How to Run Code in a Syntasa App
Running code in a Syntasa app differs from working in an interactive environment, such as Syntasa Notebooks or JupyterLab. In the Syntasa app, your code is written similarly to how you would in a script or an IDE, such as VS Code — it is executed all at once, not cell by cell.
Here’s a breakdown of how to structure, execute, and manage your code within a Syntasa application:
Understanding Runtime and Jobs
- Runtime: Each Syntasa app is associated with a runtime, typically a cloud-based virtual machine (VM) hosted on AWS or GCP.
- Job: When you execute your code, it runs as a job tied to the associated runtime.
- Non-interactive Execution: Unlike notebooks, you won’t see intermediate outputs. Any syntax or runtime errors will only appear after the job has finished executing.
Managing Dependencies (Libraries)
Install Python libraries within a Syntasa app:
-
- Navigate to the Customize>> Libraries dropdown in the Spark Processor process node in the UI.
- Specify the required libraries along with their versions (e.g., pandas 1.5.3, spacy 3.7.2).
- These libraries are automatically installed when the runtime is initialized.
import numpy as np
import pandas as pd
from sklearn.model_selection import train_test_split
from sklearn.linear_model import LogisticRegression
from sklearn.metrics import classification_report, confusion_matrix, roc_curve, auc, accuracy_score, precision_score, recall_score, f1_score
print('Dependencies Imported')
Create or Load Your Data
For demonstration purposes, we’ll create a synthetic dataset with two features and a binary outcome. The outcome (denoted as treatment) represents the event of interest.
# Setting a seed for reproducibility
np.random.seed(42)
# Generate 1000 samples
n_samples = 1000
# Create two features (e.g., age and income).
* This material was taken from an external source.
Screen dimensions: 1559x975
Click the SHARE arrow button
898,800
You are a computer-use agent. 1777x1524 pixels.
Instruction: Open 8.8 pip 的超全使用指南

# Normally distributed around 40
# Normally distributed around 60k
age = np.random.normal(40, 10, n_samples)
income = np.random.normal(60000, 15000, n_samples)
# Generate an outcome with some relationship to age and income
# Using a logistic function: P(treatment) = 1 / (1 + exp(-(β0 + β1*age + β2*income)))
# Here, we define coefficients for simulation purposes.
beta0 = -15
beta1 = 0.2
beta2 = 0.0001
# Calculate probabilities
linear_combination = beta0 + beta1 * age + beta2 * income
probability = 1 / (1 + np.exp(-linear_combination))
# Generate a binary outcome (treatment) based on the probability
treatment = np.random.binomial(1, probability)
# Create a DataFrame
data = pd.DataFrame({
'age': age,
'income': income,
'treatment': treatment
})
print('Dataset Created')
Split the Data for Training and Testing
To evaluate your model’s performance, split the data into training and testing sets.
X=data[['age','income']]
y=data['treatment']
# Split data: 70% for training and 30% for testing
X_train, X_test, y_train, y_test = train_test_split(X, y, test_size=0.3, random_state=42)
print('Training and Testing Samples created')
Build the Propensity Model (Logistic Regression)
Instantiate the logistic regression model, fit it on the training data, and then predict probabilities on the test set.
# Initialize logistic regression model
model = LogisticRegression(solver='liblinear')
# Fit the model on the training data
model.fit(X_train, y_train)
# Get predicted probabilities for the test set (propensity scores)
y_proba = model.predict_proba(X_test)[:, 1]
# Convert the probabilities to a binary prediction (using 0.5 as the threshold)
y_pred = (y_proba >= 0.5).astype(int)
print('Results Generated')
a=accuracy_score(y_test,y_pred)
p=precision_score(y_test,y_pred)
r=recall_score(y_test,y_pred)
f=f1_score(y_test,y_pred)
print('Metrics Generated')
Producing and Saving output
- The tabular output must be a Spark DataFrame.
- This output persisted using the function: writeToEventStore(spark_dataframe, @output_placeholder)
- spark_dataframe: Your final Spark DataFrame.
- @output_placeholder: A reference to an event store defined in your app configuration.
df=pd.DataFrame({'Accuracy_Score':a,'Precision_Score':p,'Recall_Score':r,'F1_Score':f},index=[0])
sdf=spark.createDataFrame(df)
writeToEventStore(sdf,'@OutputTable1')
Placeholders in Syntasa
Syntasa uses placeholders to reference various resources. These include:
- System placeholders: Predefined identifiers such as input tables or event stores.
- Custom placeholders: Created as needed, they must follow the syntax:
@your_placeholder_name.
Placeholders ensure decoupling of logic from resource locations, making workflows more portable and modular.
Workflow Integration
Once the output DataFrame is written to an event store:
- It can be used as an input for the next process in the workflow.
- Or visualized via Superset dashboards, powered by the data stored in the backend (AWS/GCP-based).